While having Luke ensured we endured the school part of our college experience, David was our muscle who could control us all. He had a red mustache and red hands. Once a huge kid, a drunken freshman, threw up on our special flower couch. Screaming at him to sober up, David picked him up by the collar and helped him outside into the nearby pond. Must have thrown him ten feet. Then, twirling his mustache with the chunk of meat that was his index finger, he proceeded to muscle the couch as well out the door and into the pond—“It was de-flowered,” he explained. David was our Goliath. I remember every night that we would sit up; but David would often not see it to the sun’s rising, having drank too much to keep his eyes open. As we would slowly drown in alcohol fellowship, David would blissfully sink into slumber, until our conversation with the night would harmonize with the ponderous and rasping wheezing peculiar to the smoker-athlete. If Luke got too high in the clouds, David could send him crashing back to earth.

Dominic? This is how it was in the beginning with Dominic. We were all scattered and derelict college students, boozing it up, wasting our lives, and drunk on life. Dominic entered our lives and within days had bested us, me at least, in the picture we painted of our world. We were drunkards? Sure! But Dominic could finish his power hour and still have the stomach for another beer run. Athletes, all of us? Indeed, but Dominic could out-smoke us all, on the field or in the bar! Packs of smokes, of whatever Michael at the corner drug store would sell as two-for-ones, littered the Fool’s impossible apartment room seemingly supported with books, books, and cigarette ash. We could dangle our meats with the best of them, but only Dominic gave us the courage to scream lustily “balls-wet!” as we pass that spot with great acoustics near the computer room. Of course, being mature college students, we allowed our minds to run with that image, and we soon could apply it to just about anything we wanted. Of course it was perverse, but for us it was always like the point of the red wheelbarrow, glazed with rainwater, on which so much of everything depended.
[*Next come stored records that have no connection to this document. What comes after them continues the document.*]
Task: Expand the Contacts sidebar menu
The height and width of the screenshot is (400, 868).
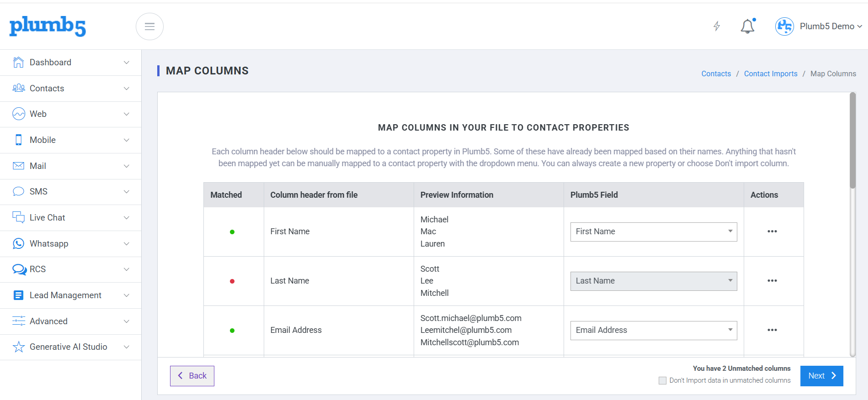Action: (71, 89)
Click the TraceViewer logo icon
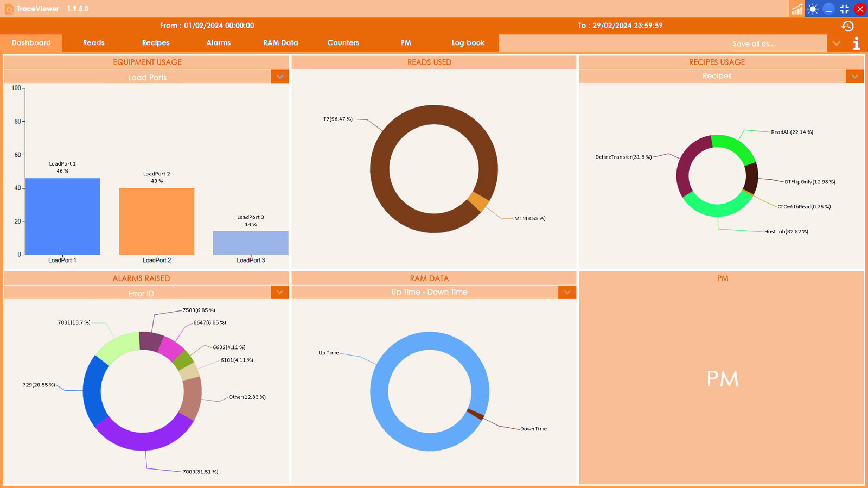The width and height of the screenshot is (868, 488). (x=9, y=9)
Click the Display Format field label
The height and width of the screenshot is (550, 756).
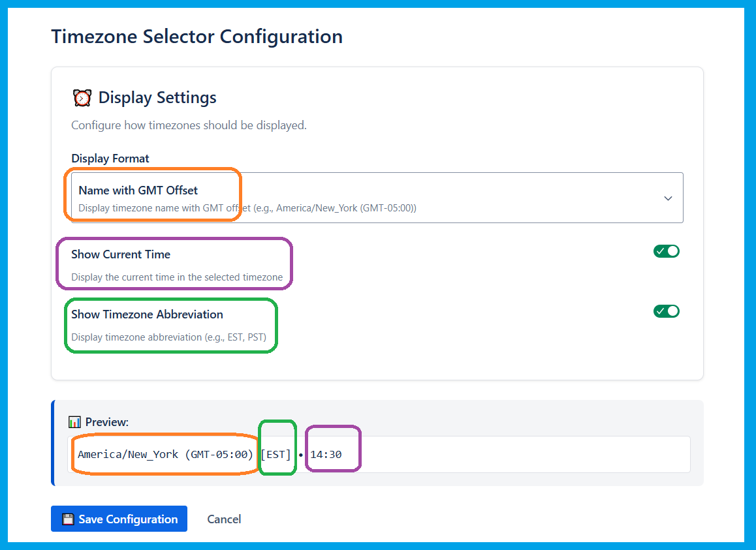pyautogui.click(x=110, y=159)
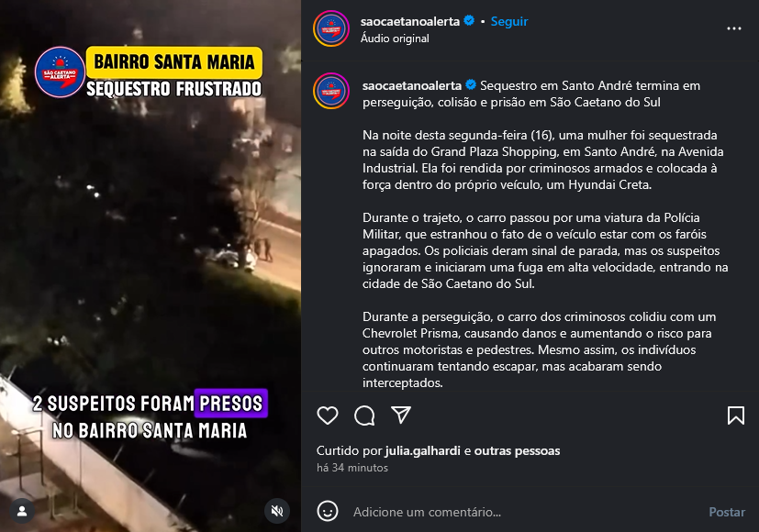
Task: Click the Seguir follow link
Action: pos(509,21)
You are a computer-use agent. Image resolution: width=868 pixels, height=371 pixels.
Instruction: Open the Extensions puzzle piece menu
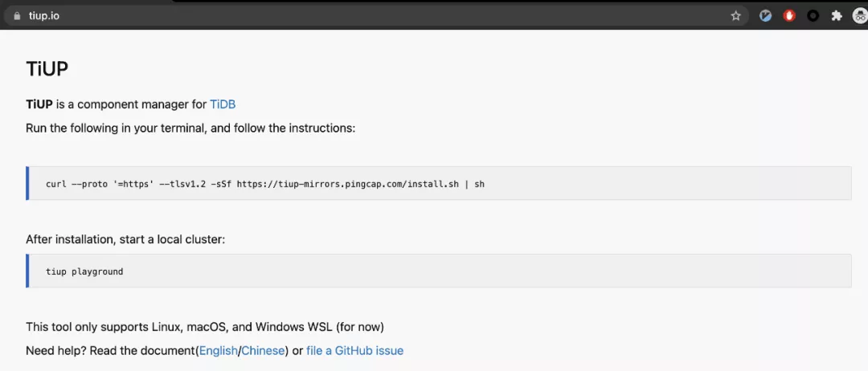837,16
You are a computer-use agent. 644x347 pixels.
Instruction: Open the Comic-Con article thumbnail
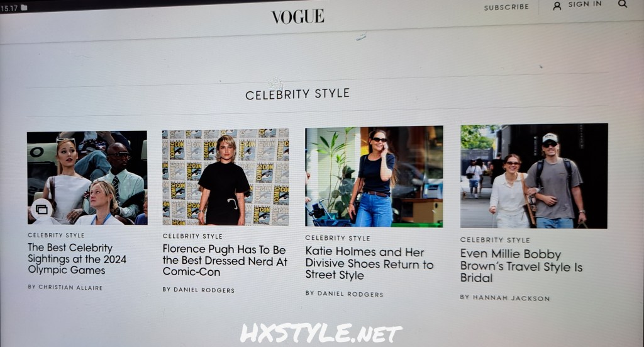(x=226, y=177)
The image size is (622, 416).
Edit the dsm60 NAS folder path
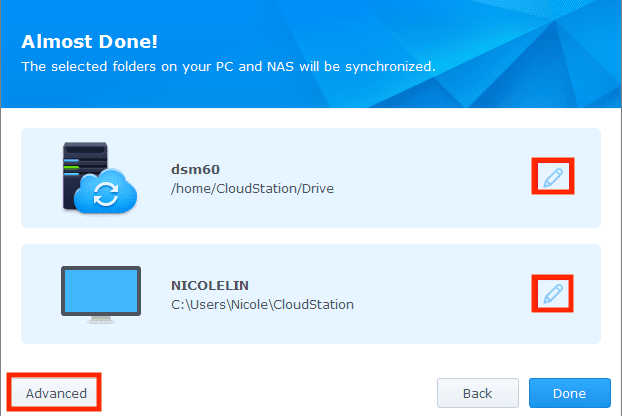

Our lives seemed like that, often: everything important to our group depended that one small point, hung down from that one perverse and pervasive exclamation.

Generally, for our late apartment nights spent talking, I preferred myself to sit back, gazing in growing wonder, that two heads small as Luke’s and the Fool’s could carry all they knew.

The coffin was inside, in the living room. We were all assembled at the wake of the fool, Dominic. He was, no doubt, a great man—the very mourners, which included three Ph. D’s and two priests, gave testimony to that. I came; I had to see what was left of the memories and prophecies; I had to prove to myself that the fool was indeed a great man. Lots of alcohol at the wake—good, I thought; lots of drunkenness—how appropriate, I laughed; lots of women—necessary, in my opinion, to Dominic and his movement.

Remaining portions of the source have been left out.